BEGIN EXTRACTED INFORMATION
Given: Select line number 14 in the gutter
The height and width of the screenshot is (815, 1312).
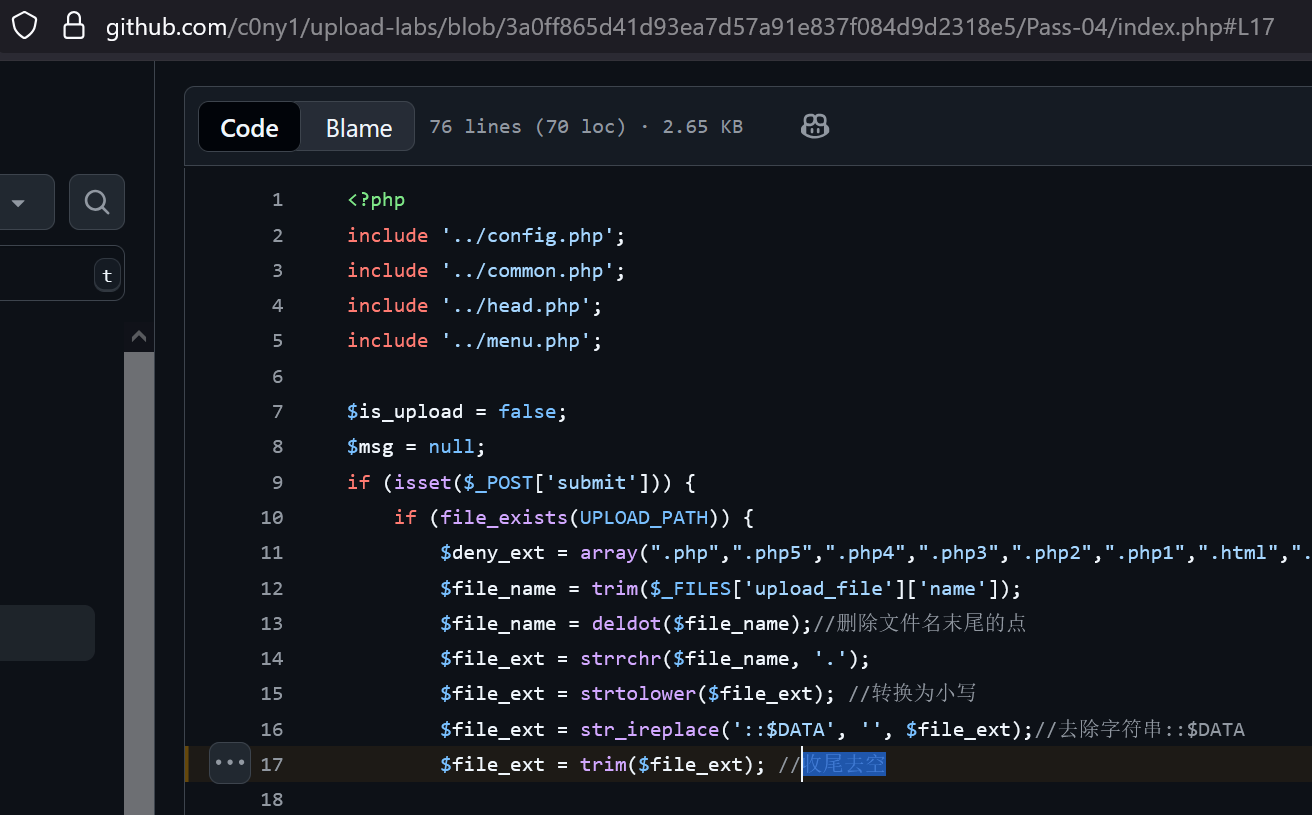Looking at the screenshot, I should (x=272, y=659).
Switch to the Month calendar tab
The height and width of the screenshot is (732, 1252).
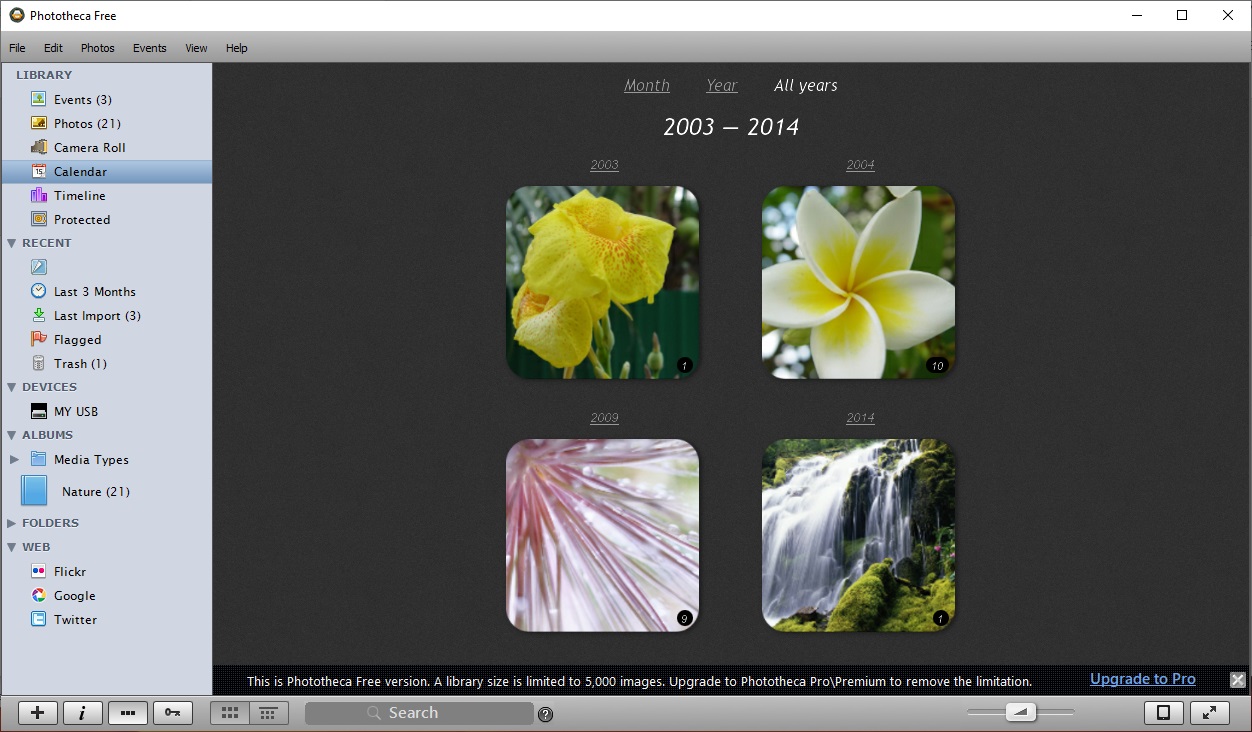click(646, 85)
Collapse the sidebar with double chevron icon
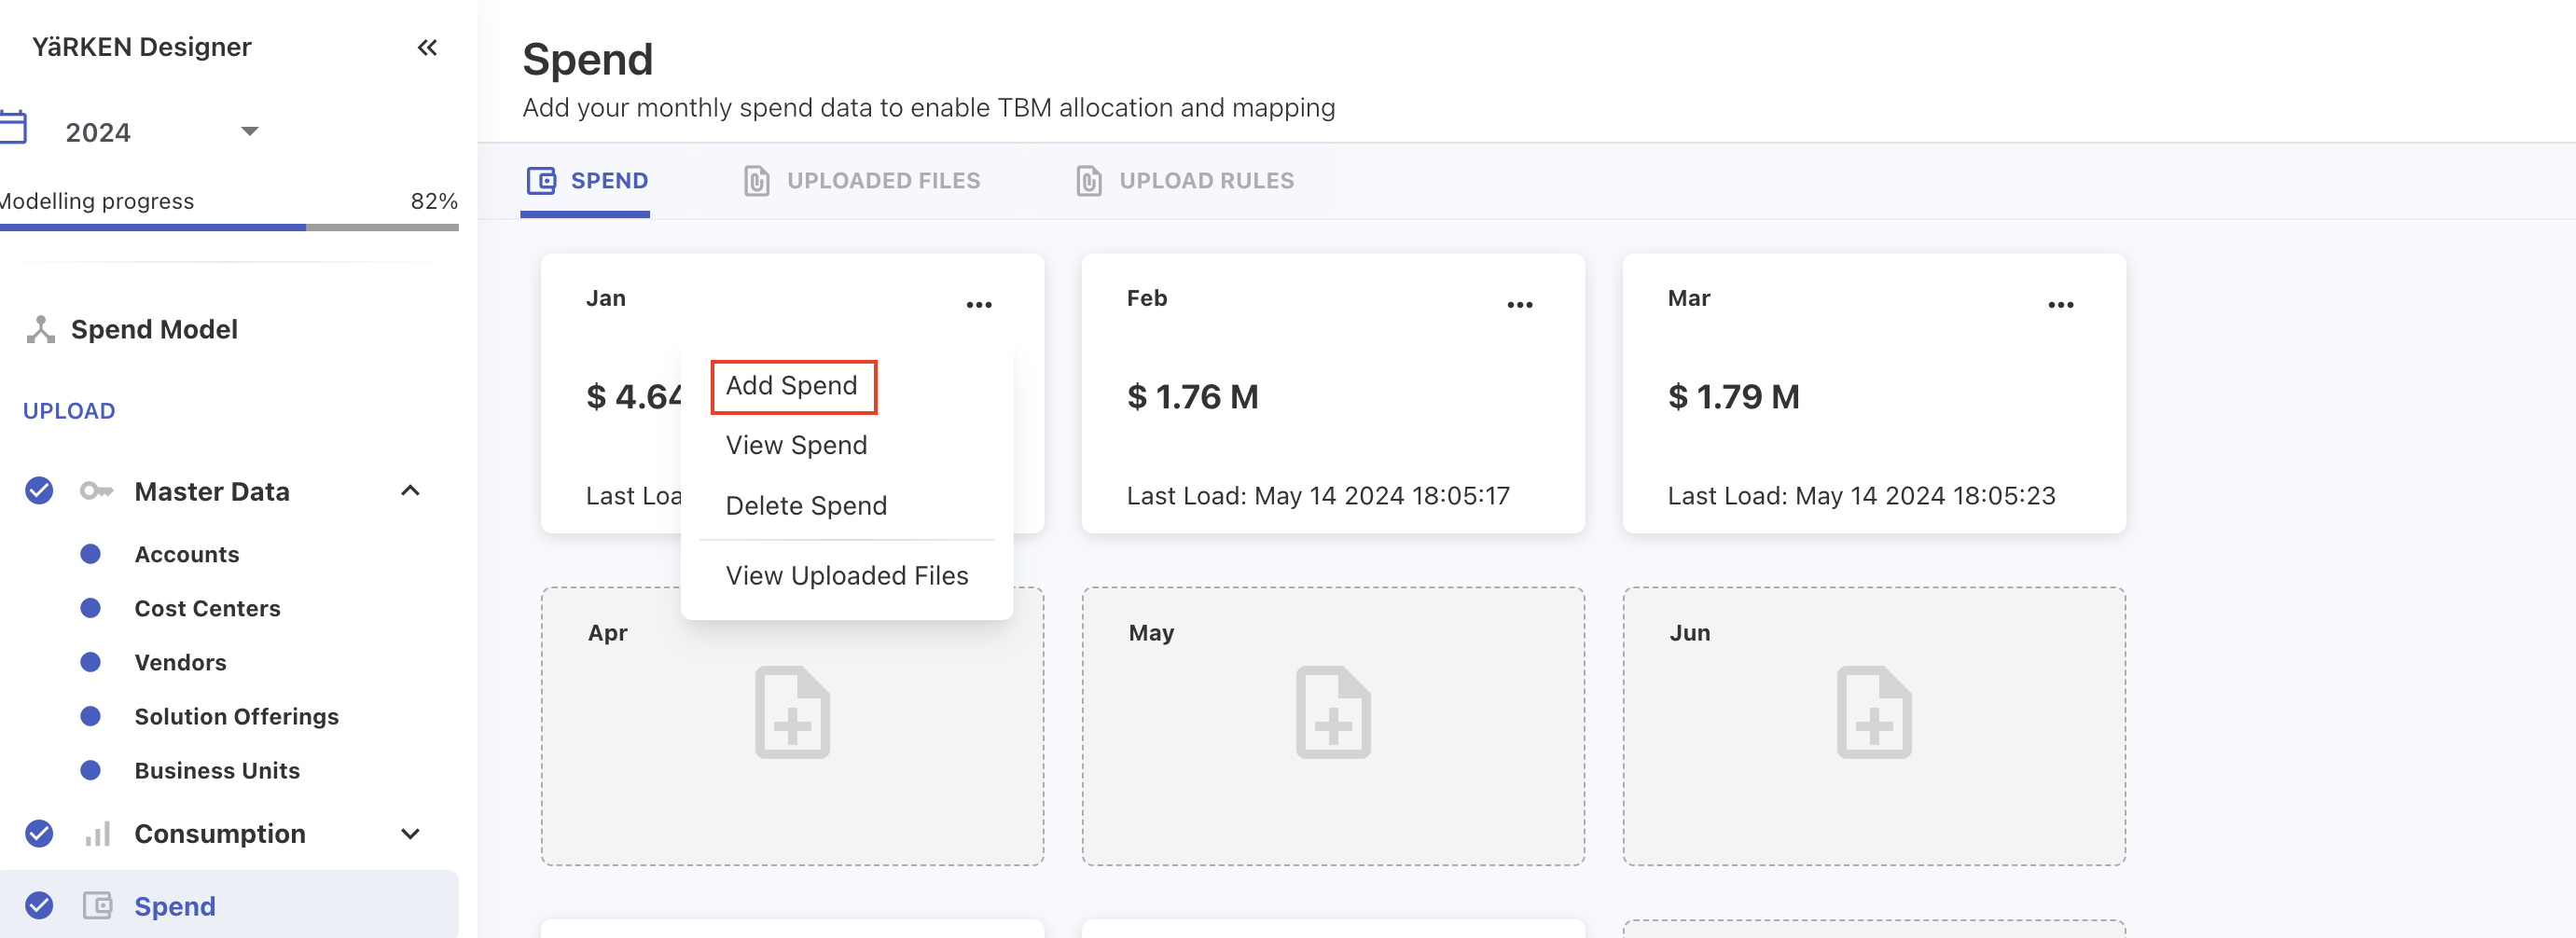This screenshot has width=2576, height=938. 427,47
END EXTRACTED INFORMATION
BEGIN EXTRACTED INFORMATION
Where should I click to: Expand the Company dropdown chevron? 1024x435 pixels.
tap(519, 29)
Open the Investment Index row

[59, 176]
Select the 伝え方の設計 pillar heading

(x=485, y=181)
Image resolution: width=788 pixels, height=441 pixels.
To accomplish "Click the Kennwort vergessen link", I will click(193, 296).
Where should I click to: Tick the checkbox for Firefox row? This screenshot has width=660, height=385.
END EXTRACTED INFORMATION
BEGIN EXTRACTED INFORMATION
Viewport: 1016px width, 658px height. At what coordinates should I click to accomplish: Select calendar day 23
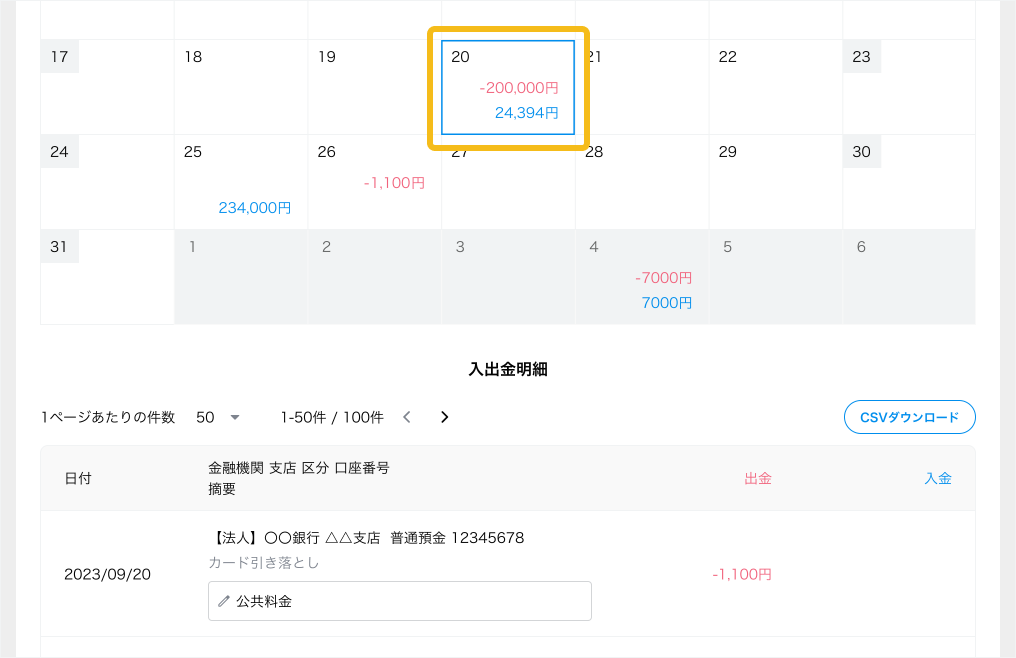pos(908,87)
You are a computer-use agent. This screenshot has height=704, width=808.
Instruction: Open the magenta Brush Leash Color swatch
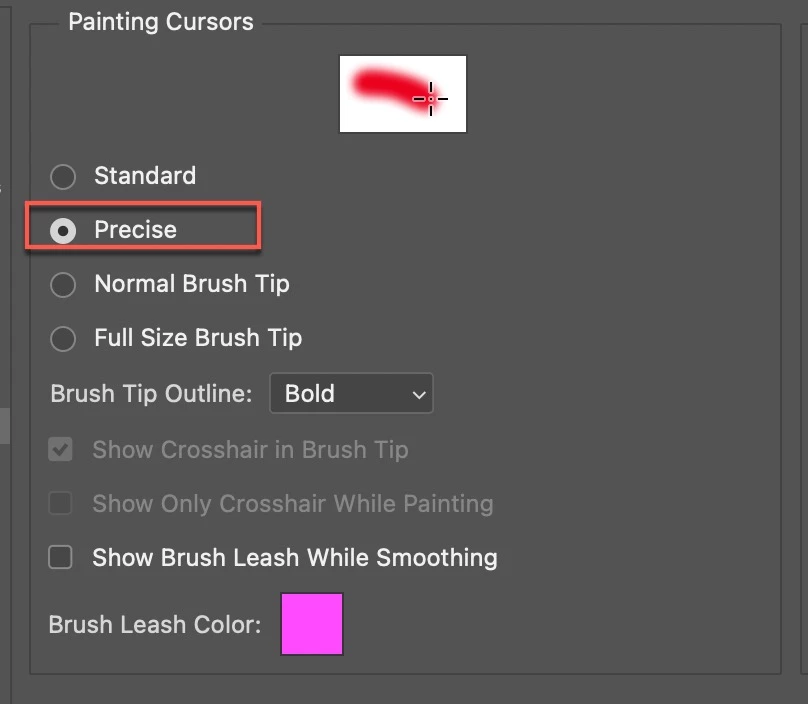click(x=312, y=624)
END EXTRACTED INFORMATION
**EXERCISE AIM**.
From the entries above, extract only the lines running from the one containing "Where should I click to: Expand" through the one containing "Where should I click to: Tick", inclusive.

**ANSWER SPACE**.
Where should I click to: Expand the Company dropdown chevron? 1024x435 pixels.
tap(519, 29)
Open the Investment Index row

[59, 176]
Select the 伝え方の設計 pillar heading

(x=485, y=181)
Image resolution: width=788 pixels, height=441 pixels.
To accomplish "Click the Kennwort vergessen link", I will click(193, 296).
Where should I click to: Tick the checkbox for Firefox row? This screenshot has width=660, height=385.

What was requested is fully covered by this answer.